1. As cited by the authors as a limitation of their study, there is a paucity of specific histological or cytological findings that can be extracted from the majority of the included studies. As such, the analyses performed in this study focus mostly on clinical data available, and very little detail and comparison were made with reference to specific histological and/or cytological findings, which does not fit well with the proposed title of the study. 

2. It would be more apt to limit the comparison of histological and/or cytological findings of COVID-19 vaccine-associated lymphadenopathy with other viral vaccine-related causes. Half of the included studies on non-COVID-19 vaccine-associated lymphadenopathy in this manuscript are related to the BCG vaccine, which is known to evoke a very different immunological response (ie granulomatous inflammation). 

Minor comments:

1. The presentation of data feels repetitive and does not convey the key summaries succinctly.

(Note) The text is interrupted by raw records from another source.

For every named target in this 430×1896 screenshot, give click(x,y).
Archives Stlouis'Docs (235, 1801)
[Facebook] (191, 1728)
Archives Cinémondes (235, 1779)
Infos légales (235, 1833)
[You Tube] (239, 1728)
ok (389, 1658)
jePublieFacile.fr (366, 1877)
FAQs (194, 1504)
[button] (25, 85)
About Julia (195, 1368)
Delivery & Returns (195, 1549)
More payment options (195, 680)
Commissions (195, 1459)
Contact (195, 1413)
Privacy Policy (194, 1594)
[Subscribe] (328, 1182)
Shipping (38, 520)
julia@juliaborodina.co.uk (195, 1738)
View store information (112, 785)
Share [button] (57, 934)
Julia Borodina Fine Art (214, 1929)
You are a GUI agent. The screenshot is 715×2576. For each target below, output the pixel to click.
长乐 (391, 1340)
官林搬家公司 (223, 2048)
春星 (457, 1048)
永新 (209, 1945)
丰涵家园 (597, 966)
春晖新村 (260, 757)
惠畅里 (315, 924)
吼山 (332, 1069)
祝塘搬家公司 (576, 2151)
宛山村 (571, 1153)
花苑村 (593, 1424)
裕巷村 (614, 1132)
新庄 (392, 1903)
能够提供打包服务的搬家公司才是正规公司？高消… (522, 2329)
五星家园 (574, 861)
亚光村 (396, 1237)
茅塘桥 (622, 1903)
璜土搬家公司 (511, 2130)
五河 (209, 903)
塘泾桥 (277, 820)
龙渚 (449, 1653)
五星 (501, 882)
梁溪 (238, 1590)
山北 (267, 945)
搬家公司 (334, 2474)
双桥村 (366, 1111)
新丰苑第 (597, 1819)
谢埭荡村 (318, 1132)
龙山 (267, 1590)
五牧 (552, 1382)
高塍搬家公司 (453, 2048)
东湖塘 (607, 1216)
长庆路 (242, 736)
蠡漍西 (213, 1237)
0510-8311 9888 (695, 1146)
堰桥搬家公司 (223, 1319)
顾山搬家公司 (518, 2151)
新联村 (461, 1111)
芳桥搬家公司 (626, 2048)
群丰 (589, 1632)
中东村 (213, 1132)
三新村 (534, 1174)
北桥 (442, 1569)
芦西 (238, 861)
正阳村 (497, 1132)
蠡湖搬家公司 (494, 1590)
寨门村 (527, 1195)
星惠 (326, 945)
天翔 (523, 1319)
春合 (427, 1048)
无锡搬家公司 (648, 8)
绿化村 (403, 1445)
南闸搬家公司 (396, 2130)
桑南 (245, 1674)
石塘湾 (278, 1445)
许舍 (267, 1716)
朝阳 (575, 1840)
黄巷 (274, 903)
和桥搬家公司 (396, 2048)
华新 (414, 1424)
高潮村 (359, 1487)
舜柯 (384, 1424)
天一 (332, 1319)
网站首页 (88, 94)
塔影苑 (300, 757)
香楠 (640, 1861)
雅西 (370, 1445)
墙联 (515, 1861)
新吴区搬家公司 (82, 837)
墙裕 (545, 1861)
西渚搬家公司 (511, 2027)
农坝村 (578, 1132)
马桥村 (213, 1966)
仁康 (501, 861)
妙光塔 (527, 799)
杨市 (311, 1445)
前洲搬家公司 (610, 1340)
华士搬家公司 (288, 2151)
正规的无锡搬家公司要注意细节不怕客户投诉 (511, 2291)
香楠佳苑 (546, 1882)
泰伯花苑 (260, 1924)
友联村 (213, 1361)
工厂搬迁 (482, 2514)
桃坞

The information included in the summary tables can be improved.

2. Figure 1 can be improved. It is not clear why n=433 records were excluded. It is not clear what "Report not retrieved (n=0)" means. It is not clear what it means "No pathological findings n=67".

3. It appears that the authors missed out on some reports on non-COVID-19 viral vaccine-associated lymphadenopathy. For example, the following report has not been cited.

Podugu, A.; Kobe, M. Kikuchi-Fujimoto Disease (KFD): A Rare Cause of Fever and Lymphadenopathy Following Influenza Vaccination. Chest 2013, 144, 230A. 

4. The source of the images in Figure 2 has not been cited. If these images are merely used to illustrate the cytological features of reactive lymphoid hyperplasia, and are not obtained from a patient who has received the COVID-19 vaccine, this figure is felt to be unnecessary.

Reviewer 2 Report

The Authors carried a systematic review of histopathological and cytopathological findings in COVID-19 and non-COVID-19 vaccine-associated lymphadenopathies. The manuscript is well-written and detailed. This referee has a few suggestions:

It would be desirable to cut figure 2 for two reasons: a) it is not really representative (histopathology would be much more informative), b) a lymph node aspirate is not recommended by the WHO in case a lymphoproliferative disorder is suspected.

How Dotlic et al. excluded a peripheral T-cell lymphoma in their case? The search for TdT, CD34 and CD117 does not suffice for ruling out this possibility, suggested by cellular atypia and an exceedingly high proliferation rate. Did they perform molecular studies? If not, it would be wise to exclude the case.